_提示文_:
........
先週建設不動産のnoteを書いていた時は12月とはいえ、まだ本格的な年末感ってものはあまりなかったような気がするんですが、遂に12月も中旬ということで、そろそろちゃんと年末感出てきてるんじゃないでしょうか

たまたま、土曜日に我が家で仲のいい友達というか先輩というかと宅飲みをしまして「今年どうだった?」的な話をちらっとしまして、「あー、遂にこの話題が出るってことは本格的に年末なんだなぁ」と思いました。

そろそろ場合によっては、「良いお年を」的なご挨拶のタイミングになってきてるのかもしれないですね。

今週からちらほらと忘年会的な食事会も少し増えるので、より年末感が増してきそうです。

さて、今週ですが、サムネ画像にも出した通りでTechstars祭りでございます。
Techstars Workforce Development Acceleratorという従業員向けの福利厚生やスキルアップ、リスキリングなど労働市場の課題解決やニーズにこたえるためのスタートアップ向けプログラムがあるようで、それが11月にスタートアしています。

その関係でTechstars Workforce Development Acceleratorから調達をした企業が今月の調達の半分を占めるという結果になっています。
後ほど、今回も3社のスタートアップをご紹介するのですが、そのうち2社はTechstarsからの調達企業になります。

今週以降の予定は下記のとおりです。

12月12日:教育@US
12月19日:ヘルスケア@US
12月26日:建設不動産@EU
1月3日:休み
1月9日:休み
1月16日:12月建設不動産@US
1月23日:12月教育@US
1月30日:12月ヘルスケア@US

1月の1回目と2回目はお休みにする予定でございます。

それでは本編に入っていきましょう

11月のサマリー

■対象企業
所在地:アメリカ
対象領域:教育領域
企業ステージ:PreSeed~SeriesA
ファイナンス時期:2022年11月1日~11月30日まで

初めにいつも通り、調達企業数の推移からですが、先週取り上げた建設不動産@US同様に教育領域についても少し増えていて数が少ないのであれですが、一応下半期最高の件数となりました。

ただ冒頭でも書いた通りでこのうち半数がTechstars Workforce Development Acceleratorの参加企業なので、実質このアクセラがなければ今季最低タイだったということになるので喜んでいいのか悲しむべきなのか何とも言えない所です。

ステージ分布で行くとアクセラ参加企業が半数ということもありほとんどPreSeedでSeriesAについては久々になしということになりました。

カテゴリーの分布を見ると、アクセラの影響もあり、ビジネススキル拡張系系が中心になってますが、教育支援ツールが多くなっているのも今月の特徴かと思います。
個別に取り上げはしないのですが、授業のメモをAIが自動で作成してくれて、資料の読み込みなどにかかる時間を削減し、勉強に割ける時間を増やす手伝いをしてくれるツールなんかもありました。
........
_素材_:
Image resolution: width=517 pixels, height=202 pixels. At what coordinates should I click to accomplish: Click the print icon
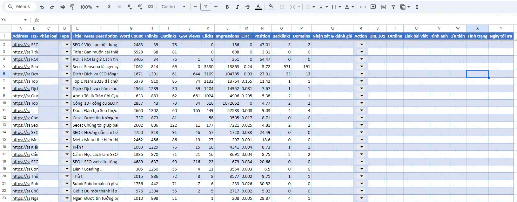point(62,7)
........
_課題内容_: 上の提示文のうち「ただ冒頭でも書いた通りでこの」から「なしということになりました。」までの部分を、一字も変えずに書き写してもらえますか。

_実施結果_:
ただ冒頭でも書いた通りでこのうち半数がTechstars Workforce Development Acceleratorの参加企業なので、実質このアクセラがなければ今季最低タイだったということになるので喜んでいいのか悲しむべきなのか何とも言えない所です。

ステージ分布で行くとアクセラ参加企業が半数ということもありほとんどPreSeedでSeriesAについては久々になしということになりました。